Material for the task:

┏━━

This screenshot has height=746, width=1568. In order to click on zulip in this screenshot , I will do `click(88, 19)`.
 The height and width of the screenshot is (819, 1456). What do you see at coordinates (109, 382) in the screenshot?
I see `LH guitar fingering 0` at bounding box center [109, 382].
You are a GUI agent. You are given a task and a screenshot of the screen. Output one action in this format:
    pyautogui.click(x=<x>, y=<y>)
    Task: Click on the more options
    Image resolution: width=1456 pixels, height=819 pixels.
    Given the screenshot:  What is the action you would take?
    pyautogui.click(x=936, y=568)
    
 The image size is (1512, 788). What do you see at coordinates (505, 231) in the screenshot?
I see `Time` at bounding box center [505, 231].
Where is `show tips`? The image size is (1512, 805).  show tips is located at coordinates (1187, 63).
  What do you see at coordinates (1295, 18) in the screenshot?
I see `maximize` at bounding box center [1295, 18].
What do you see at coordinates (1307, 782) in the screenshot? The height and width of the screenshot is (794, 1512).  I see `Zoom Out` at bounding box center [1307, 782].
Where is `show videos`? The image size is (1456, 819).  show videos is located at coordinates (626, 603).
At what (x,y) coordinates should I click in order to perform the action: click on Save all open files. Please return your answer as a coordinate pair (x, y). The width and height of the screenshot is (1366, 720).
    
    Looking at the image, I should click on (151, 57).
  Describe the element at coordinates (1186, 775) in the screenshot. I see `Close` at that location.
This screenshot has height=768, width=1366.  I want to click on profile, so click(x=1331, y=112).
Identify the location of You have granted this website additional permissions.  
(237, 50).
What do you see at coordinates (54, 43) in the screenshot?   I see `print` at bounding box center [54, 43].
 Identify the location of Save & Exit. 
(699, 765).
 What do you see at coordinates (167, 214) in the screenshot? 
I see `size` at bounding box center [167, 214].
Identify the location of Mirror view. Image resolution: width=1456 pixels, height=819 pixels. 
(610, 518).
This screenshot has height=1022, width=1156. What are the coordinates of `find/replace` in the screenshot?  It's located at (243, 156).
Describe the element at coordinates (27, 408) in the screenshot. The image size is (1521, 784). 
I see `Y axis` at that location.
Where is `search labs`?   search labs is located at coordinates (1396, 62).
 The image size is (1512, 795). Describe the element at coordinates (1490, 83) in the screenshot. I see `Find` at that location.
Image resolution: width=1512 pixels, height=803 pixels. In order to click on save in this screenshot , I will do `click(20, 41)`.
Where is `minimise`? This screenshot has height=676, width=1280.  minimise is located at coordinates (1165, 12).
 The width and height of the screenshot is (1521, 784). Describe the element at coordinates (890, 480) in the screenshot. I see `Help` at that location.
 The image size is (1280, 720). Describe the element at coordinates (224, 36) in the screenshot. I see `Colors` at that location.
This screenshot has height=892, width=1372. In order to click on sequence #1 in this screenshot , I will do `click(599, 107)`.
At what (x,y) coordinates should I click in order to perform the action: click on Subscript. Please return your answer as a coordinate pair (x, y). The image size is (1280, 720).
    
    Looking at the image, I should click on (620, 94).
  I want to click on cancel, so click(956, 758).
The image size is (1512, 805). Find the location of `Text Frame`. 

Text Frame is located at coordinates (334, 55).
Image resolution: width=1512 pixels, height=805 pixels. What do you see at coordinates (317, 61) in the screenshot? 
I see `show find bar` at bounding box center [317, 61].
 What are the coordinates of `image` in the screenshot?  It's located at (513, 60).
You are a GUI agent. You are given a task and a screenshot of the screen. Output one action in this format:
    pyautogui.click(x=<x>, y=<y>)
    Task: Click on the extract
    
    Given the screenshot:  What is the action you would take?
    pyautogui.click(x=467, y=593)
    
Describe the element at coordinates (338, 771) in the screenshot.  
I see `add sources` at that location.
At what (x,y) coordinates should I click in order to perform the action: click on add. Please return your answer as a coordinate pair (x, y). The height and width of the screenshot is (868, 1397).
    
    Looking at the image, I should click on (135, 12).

┗━━

Task statement: Copy out every line of the entries above word for word.

Solution to the problem:
This screenshot has height=746, width=1568. In order to click on zulip in this screenshot , I will do `click(88, 19)`.
 The height and width of the screenshot is (819, 1456). What do you see at coordinates (109, 382) in the screenshot?
I see `LH guitar fingering 0` at bounding box center [109, 382].
You are a GUI agent. You are given a task and a screenshot of the screen. Output one action in this format:
    pyautogui.click(x=<x>, y=<y>)
    Task: Click on the more options
    Image resolution: width=1456 pixels, height=819 pixels.
    Given the screenshot:  What is the action you would take?
    pyautogui.click(x=936, y=568)
    
 The image size is (1512, 788). What do you see at coordinates (505, 231) in the screenshot?
I see `Time` at bounding box center [505, 231].
Where is `show tips`? The image size is (1512, 805).  show tips is located at coordinates (1187, 63).
  What do you see at coordinates (1295, 18) in the screenshot?
I see `maximize` at bounding box center [1295, 18].
What do you see at coordinates (1307, 782) in the screenshot? The height and width of the screenshot is (794, 1512).  I see `Zoom Out` at bounding box center [1307, 782].
Where is `show videos`? The image size is (1456, 819).  show videos is located at coordinates (626, 603).
At what (x,y) coordinates should I click in order to perform the action: click on Save all open files. Please return your answer as a coordinate pair (x, y). The width and height of the screenshot is (1366, 720).
    
    Looking at the image, I should click on (151, 57).
  Describe the element at coordinates (1186, 775) in the screenshot. I see `Close` at that location.
This screenshot has height=768, width=1366.  I want to click on profile, so click(x=1331, y=112).
Identify the location of You have granted this website additional permissions.  
(237, 50).
What do you see at coordinates (54, 43) in the screenshot?   I see `print` at bounding box center [54, 43].
 Identify the location of Save & Exit. 
(699, 765).
 What do you see at coordinates (167, 214) in the screenshot? 
I see `size` at bounding box center [167, 214].
Identify the location of Mirror view. Image resolution: width=1456 pixels, height=819 pixels. 
(610, 518).
This screenshot has height=1022, width=1156. What are the coordinates of `find/replace` in the screenshot?  It's located at (243, 156).
Describe the element at coordinates (27, 408) in the screenshot. The image size is (1521, 784). 
I see `Y axis` at that location.
Where is `search labs`?   search labs is located at coordinates (1396, 62).
 The image size is (1512, 795). Describe the element at coordinates (1490, 83) in the screenshot. I see `Find` at that location.
Image resolution: width=1512 pixels, height=803 pixels. In order to click on save in this screenshot , I will do `click(20, 41)`.
Where is `minimise`? This screenshot has height=676, width=1280.  minimise is located at coordinates (1165, 12).
 The width and height of the screenshot is (1521, 784). Describe the element at coordinates (890, 480) in the screenshot. I see `Help` at that location.
 The image size is (1280, 720). Describe the element at coordinates (224, 36) in the screenshot. I see `Colors` at that location.
This screenshot has height=892, width=1372. In order to click on sequence #1 in this screenshot , I will do `click(599, 107)`.
At what (x,y) coordinates should I click in order to perform the action: click on Subscript. Please return your answer as a coordinate pair (x, y). The image size is (1280, 720).
    
    Looking at the image, I should click on (620, 94).
  I want to click on cancel, so click(956, 758).
The image size is (1512, 805). Find the location of `Text Frame`. 

Text Frame is located at coordinates (334, 55).
Image resolution: width=1512 pixels, height=805 pixels. What do you see at coordinates (317, 61) in the screenshot? 
I see `show find bar` at bounding box center [317, 61].
 What are the coordinates of `image` in the screenshot?  It's located at (513, 60).
You are a GUI agent. You are given a task and a screenshot of the screen. Output one action in this format:
    pyautogui.click(x=<x>, y=<y>)
    Task: Click on the extract
    
    Given the screenshot:  What is the action you would take?
    pyautogui.click(x=467, y=593)
    
Describe the element at coordinates (338, 771) in the screenshot.  
I see `add sources` at that location.
At what (x,y) coordinates should I click in order to perform the action: click on add. Please return your answer as a coordinate pair (x, y). The height and width of the screenshot is (868, 1397).
    
    Looking at the image, I should click on (135, 12).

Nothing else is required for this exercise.